In clatworthylab/bowerbird: A single-cell package for Functional Annotation + Gene Module Summarization.

bowerbird

A single-cell package for Functional Annotation + Gene Module Summarization.

Bowerbirds are famous for the elaborate and sometimes whimsical structures that males build to court females.

Picture credits: A satin bowerbird’s bower, decorated with blue objects. © Stefan Marks / Flickr

I'm not sure if this mating ritual is in anyway similar to my attempts to visualise pathway analyses and their association with celltype identities/states... who cares. It's just a name.

knitr::opts_chunk$set(
  collapse = TRUE,
  comment = "#>"
)

Installation

# because currently private, requires specifying personal github access token
devtools::install_github('clatworthylab/bowerbird', auth_token = "insert_your_personal_github_access_token")
# or clone this repo and do devtools::install('path/of/folder/to/bowerbird')

Quick Usage

Pathway analyis is tricky; often there's too many pathways/terms to use and it's not easy to distinguish how important every element is. bowerbird attempts to summarise your pathways of interest into potentially meaningful functional annotation modules which you can then take forward to pathway analyses, or the reverse situation where you have a set of pathways that were determined a priori to be significant and you wanted to find out how to interpret it. To do this, we compute a shortest nearest neighbor graph using the genes in the gene sets/pathways and learn a representative summary term from the name of the gene sets that cluster together.

library(bowerbird)
bwr <- bower(gmt_file)
bwr <- snn_graph(bwr)
bwr <- find_clusters(bwr)
bwr <- summarize_clusters(bwr)
bwr <- enrich_genesets(sce, bwr)

Full example

library(bowerbird)
gmt_file <- system.file("extdata", "h.all.v7.4.symbols.gmt", package = "bowerbird") # read in a .gmt file
bwr <- bower(gmt_file) # this performs a read_geneset step internally, which accepts .gmt, .gmx, .csv, .tsv, .txt, or R objects as list or data.frame format.
bwr <- snn_graph(bwr)
bwr <- find_clusters(bwr)
bwr <- summarize_clusters(bwr)

Input formats accepts .gmt, .gmx, .csv, .tsv, .txt, or R objects as list or data.frame format.

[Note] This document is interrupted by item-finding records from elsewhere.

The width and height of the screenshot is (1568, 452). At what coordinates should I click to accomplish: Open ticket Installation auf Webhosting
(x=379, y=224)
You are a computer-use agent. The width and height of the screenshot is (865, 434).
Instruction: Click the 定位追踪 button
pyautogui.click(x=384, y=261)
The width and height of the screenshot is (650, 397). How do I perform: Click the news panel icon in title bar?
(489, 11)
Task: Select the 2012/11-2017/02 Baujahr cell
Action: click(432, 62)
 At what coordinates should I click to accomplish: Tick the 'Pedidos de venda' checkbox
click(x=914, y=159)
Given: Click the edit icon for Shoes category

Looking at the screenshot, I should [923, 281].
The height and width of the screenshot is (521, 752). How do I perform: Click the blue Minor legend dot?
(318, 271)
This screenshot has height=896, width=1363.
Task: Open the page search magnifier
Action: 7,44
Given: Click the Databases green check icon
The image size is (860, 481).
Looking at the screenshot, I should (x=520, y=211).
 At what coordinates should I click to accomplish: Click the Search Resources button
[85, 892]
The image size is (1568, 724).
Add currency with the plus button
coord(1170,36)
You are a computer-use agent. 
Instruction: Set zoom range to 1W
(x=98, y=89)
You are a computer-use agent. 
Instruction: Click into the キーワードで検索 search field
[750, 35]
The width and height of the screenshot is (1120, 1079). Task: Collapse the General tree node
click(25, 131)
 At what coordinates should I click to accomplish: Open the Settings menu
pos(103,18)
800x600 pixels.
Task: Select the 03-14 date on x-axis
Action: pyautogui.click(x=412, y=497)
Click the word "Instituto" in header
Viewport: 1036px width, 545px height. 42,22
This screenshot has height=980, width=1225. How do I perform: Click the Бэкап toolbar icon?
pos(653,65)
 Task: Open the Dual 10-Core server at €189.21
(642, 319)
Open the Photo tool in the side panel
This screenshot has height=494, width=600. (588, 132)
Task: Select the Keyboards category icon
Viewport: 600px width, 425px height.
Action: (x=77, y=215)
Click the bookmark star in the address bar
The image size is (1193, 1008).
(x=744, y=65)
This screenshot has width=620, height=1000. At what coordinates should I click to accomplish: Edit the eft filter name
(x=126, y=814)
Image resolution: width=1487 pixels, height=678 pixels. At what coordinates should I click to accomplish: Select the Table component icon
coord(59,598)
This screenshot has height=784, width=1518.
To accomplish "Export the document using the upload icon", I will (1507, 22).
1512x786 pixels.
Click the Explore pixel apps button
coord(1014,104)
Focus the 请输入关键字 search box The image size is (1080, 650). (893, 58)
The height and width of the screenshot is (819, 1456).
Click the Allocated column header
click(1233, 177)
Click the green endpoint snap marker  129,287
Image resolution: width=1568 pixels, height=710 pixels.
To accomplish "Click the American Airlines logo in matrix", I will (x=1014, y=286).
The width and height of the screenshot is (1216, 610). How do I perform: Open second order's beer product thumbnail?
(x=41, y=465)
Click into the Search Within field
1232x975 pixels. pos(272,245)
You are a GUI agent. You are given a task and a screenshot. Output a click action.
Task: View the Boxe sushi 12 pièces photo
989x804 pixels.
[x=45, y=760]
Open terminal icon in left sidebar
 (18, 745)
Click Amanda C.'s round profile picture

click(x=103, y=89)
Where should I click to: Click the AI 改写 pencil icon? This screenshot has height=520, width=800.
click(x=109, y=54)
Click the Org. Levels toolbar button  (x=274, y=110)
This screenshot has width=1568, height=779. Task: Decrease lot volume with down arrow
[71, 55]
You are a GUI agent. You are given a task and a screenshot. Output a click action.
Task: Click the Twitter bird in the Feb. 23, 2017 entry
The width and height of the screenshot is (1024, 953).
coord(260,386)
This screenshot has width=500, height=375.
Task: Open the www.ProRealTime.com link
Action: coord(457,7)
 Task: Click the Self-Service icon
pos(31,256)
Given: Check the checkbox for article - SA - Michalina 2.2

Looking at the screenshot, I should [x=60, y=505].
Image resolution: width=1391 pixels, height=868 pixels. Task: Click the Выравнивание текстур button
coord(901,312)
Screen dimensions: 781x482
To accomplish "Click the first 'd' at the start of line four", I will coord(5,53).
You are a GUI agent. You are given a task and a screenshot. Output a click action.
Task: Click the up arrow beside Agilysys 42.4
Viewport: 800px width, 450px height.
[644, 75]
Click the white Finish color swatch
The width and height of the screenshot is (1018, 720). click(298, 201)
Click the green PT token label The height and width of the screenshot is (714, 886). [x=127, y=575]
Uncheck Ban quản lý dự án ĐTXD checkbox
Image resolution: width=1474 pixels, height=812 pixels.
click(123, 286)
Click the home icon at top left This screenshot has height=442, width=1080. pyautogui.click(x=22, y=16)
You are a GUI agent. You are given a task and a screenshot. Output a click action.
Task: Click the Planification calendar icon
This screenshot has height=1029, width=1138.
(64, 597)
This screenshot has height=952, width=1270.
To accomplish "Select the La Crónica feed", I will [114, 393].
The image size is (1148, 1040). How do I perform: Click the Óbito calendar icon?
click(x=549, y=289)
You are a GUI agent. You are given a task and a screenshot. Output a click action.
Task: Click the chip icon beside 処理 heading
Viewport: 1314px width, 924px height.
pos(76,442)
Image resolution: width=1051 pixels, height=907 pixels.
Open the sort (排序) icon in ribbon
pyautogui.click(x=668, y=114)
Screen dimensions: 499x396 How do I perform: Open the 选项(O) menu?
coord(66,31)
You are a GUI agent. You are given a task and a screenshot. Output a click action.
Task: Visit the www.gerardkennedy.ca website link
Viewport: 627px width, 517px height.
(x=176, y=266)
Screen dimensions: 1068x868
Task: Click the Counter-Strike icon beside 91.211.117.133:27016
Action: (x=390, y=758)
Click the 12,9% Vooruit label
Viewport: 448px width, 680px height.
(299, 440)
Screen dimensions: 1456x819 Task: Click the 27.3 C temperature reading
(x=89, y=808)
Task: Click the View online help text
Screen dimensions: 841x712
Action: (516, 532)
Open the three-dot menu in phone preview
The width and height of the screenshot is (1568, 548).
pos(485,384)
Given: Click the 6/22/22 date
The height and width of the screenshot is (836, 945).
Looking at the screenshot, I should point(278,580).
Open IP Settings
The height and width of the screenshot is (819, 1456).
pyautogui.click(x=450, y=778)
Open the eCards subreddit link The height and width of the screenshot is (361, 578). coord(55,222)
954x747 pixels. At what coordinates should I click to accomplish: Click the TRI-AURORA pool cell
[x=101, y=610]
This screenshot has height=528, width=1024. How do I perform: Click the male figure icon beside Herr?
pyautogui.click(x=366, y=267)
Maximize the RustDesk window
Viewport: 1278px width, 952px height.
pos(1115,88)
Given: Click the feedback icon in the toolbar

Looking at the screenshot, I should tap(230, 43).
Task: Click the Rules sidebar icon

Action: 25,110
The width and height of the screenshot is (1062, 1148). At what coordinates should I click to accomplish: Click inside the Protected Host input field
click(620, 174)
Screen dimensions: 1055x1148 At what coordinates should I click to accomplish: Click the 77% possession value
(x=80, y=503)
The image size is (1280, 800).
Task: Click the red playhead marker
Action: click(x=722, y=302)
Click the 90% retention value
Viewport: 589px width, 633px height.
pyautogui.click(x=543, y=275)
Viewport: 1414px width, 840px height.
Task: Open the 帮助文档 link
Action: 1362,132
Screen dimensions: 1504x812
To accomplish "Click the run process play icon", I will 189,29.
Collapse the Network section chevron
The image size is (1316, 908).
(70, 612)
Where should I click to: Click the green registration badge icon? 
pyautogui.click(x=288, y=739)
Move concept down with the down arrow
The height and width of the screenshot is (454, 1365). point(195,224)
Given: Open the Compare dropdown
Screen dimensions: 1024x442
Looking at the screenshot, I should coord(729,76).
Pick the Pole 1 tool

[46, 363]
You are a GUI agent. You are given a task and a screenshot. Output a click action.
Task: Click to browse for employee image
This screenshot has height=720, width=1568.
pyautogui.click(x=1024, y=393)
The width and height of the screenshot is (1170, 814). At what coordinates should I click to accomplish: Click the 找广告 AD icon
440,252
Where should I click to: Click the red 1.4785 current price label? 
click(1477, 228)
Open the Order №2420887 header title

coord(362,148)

csv_file <- system.file("extdata", "h.all.v7.4.symbols.csv", package = "bowerbird") # read in a .gmt file
csv <- read.csv(csv_file)
# see first 6 rows of the first 3 columns
csv[1:6, 1:3]

And now to process it through.

bwr <- bower(csv)
bwr <- snn_graph(bwr)
bwr <- find_clusters(bwr)
bwr <- summarize_clusters(bwr)

Examples of different ways of loading in genesets

Doing some manual editing of a predefined geneset.

# download from msigdb website
file <- system.file("extdata", "c5.go.bp.v7.4.symbols.gmt", package = "bowerbird")
# manualy read in to do some fine adjustments/filtering
geneset <- read_geneset(file) # reads in gene file manually
# do a bit of manual filtering
geneset <- geneset[grep('_B_CELL|_T_CELL|NATURAL_KILLER|ANTIBODY|ANTIGEN|LYMPHOCYTE|IMMUNE|INTERFERON|TOLL|INNATE_IMM|ADAPTIVE_IMM', names(geneset))]

bwr <- bower(geneset)
bwr <- snn_graph(bwr)
bwr <- find_clusters(bwr)
bwr <- summarize_clusters(bwr)

Or extracting from msigdbr.

library(msigdbr)
GO <- data.frame(msigdbr::msigdbr(category = "C5", subcategory = "GO:BP"))
genesets <- GO[grep('_B_CELL|_T_CELL|NATURAL_KILLER|ANTIBODY|ANTIGEN|LYMPHOCYTE|IMMUNE|INTERFERON|TOLL|INNATE_IMM|ADAPTIVE_IMM', GO$gs_name), ]

# convert to list
gs_list <- lapply(unique(genesets$gs_name), function(x) genesets[genesets$gs_name %in% x, "gene_symbol"])
names(gs_list) <- unique(genesets$gs_name)

bwr <- bower(gs_list)
bwr <- snn_graph(bwr)
bwr <- find_clusters(bwr)
bwr <- summarize_clusters(bwr)

So what has actually happened? Well, basically bowerbird has learnt which gene sets share more genes with each other, clustered them together and learnt a new summary term.

bwr

We can visualise it with a simple plot

plot_graph(bwr, colorby = 'cluster', node.size = 'geneset_size')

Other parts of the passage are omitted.